В.Ф. Одоевский в критике и мемуарах

В.Н. Майков. Сочинение князя В.Ф. Одоевского

Собрание сочинений князя В. Ф. Одоевского, бесспорно, составляет замечательнейшее явление в русской литературе 1844 года. Одна оригинальность взгляда автора уже обращает на себя особенное, серьезное внимание критики; но она же вызывает несколько вопросов, которые мы должны решить, прежде чем представим читателям свое мнение об этом капитальном приобретении для искусства.
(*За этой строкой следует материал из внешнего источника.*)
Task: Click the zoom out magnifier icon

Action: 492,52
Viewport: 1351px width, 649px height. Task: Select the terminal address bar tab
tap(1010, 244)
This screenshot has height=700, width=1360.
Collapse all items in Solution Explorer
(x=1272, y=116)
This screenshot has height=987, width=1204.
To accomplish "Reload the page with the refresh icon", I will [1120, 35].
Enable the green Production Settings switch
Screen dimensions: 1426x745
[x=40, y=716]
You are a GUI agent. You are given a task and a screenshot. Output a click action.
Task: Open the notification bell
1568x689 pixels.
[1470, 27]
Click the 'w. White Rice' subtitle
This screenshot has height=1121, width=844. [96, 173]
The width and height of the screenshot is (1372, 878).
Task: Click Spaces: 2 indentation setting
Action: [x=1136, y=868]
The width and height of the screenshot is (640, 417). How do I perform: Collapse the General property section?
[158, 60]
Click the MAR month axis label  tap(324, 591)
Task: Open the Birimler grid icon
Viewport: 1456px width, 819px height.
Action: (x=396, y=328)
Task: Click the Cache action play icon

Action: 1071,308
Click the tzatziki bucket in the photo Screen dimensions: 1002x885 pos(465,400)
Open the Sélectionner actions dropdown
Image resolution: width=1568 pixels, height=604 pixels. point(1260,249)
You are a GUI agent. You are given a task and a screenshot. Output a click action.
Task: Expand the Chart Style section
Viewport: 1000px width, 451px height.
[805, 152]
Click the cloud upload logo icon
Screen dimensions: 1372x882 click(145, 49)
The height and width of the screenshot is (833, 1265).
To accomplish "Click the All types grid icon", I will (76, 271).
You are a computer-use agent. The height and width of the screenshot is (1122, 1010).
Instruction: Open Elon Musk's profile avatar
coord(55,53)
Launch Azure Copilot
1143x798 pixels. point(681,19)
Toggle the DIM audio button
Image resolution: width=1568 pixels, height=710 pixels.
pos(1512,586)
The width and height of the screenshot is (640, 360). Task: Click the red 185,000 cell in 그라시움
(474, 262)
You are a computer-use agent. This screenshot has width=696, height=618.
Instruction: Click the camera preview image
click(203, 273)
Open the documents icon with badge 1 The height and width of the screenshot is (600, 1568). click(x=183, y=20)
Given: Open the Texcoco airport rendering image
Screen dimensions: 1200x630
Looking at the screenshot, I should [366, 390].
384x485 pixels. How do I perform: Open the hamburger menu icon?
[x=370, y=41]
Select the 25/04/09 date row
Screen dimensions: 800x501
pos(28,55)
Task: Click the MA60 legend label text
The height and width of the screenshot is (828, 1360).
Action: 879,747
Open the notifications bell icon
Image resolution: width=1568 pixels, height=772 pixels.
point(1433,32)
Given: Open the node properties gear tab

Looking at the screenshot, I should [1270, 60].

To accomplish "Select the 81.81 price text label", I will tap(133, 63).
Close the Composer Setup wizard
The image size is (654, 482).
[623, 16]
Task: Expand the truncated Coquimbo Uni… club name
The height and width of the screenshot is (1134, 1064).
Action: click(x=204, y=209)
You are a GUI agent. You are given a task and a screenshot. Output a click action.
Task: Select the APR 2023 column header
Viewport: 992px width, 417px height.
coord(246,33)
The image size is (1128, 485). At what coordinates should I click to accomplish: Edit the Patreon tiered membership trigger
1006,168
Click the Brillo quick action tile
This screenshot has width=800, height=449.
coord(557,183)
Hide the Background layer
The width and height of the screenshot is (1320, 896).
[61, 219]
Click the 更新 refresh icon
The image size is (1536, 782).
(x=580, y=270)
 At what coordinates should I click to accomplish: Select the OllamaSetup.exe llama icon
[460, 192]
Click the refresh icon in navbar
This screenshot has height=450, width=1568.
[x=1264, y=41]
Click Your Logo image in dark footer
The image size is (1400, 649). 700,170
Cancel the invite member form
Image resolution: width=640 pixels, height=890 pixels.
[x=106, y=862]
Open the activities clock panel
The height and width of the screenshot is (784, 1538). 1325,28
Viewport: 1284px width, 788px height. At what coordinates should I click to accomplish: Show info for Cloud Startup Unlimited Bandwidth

Прочтя сплошь, от доски до доски, все три части сочинения князя В. Ф. Одоевского, вы невольно задумаетесь над этим собранием повестей, мистических рассказов, древних и новых преданий, над отрывками из пестрых сказок, над домашними разговорами… Повторяем, задумаетесь невольно, если любите отдавать себе отчет в том, что прочли. Вы спросите, к чему ведут мистические рассуждения, наполняющие всю первую часть, и какая связь между этими рассуждениями автора и превосходными повестями, разбросанными во второй и третьей части. Вы спросите, что доказал автор в первой части и что он представил в последних.

Нам кажется, что сочинение князя Одоевского логически можно разделить на два отдела: на отдел мистики, к которому принадлежат почти все рассказы автора, названные «Русскими ночами» и занимающие всю первую часть, и на отдел новостей, имеющих бесспорное литературное достоинство и чуждых мистицизму. Поэтому прежде всего считаем обязанностью рассмотреть сущность мистицизма, возможность или невозможность его как системы познания и потом применять свой взгляд к разбираемому нами сочинению.

Человек, по своей духовной природе, полон сил разнородных. Как мыслящее существо, он пытает природу и человека, доискивается причин того, что видит, слышит, обоняет, осязает. Он разлагает природу химически, режет ее как хирург, анализирует как моралист и не дает ей пощады там, где она вздумает бросить камень преткновения гордому уму, могучему сознанием своего собственного достоинства. В этом направлении ум терзает природу… благородно, потому что проникает материю духом, дает ей жизнь разумную. Ум доволен и самим собою и тем, что он исследует; но доволен только до тех пор, пока ему удается заманчивая деятельность.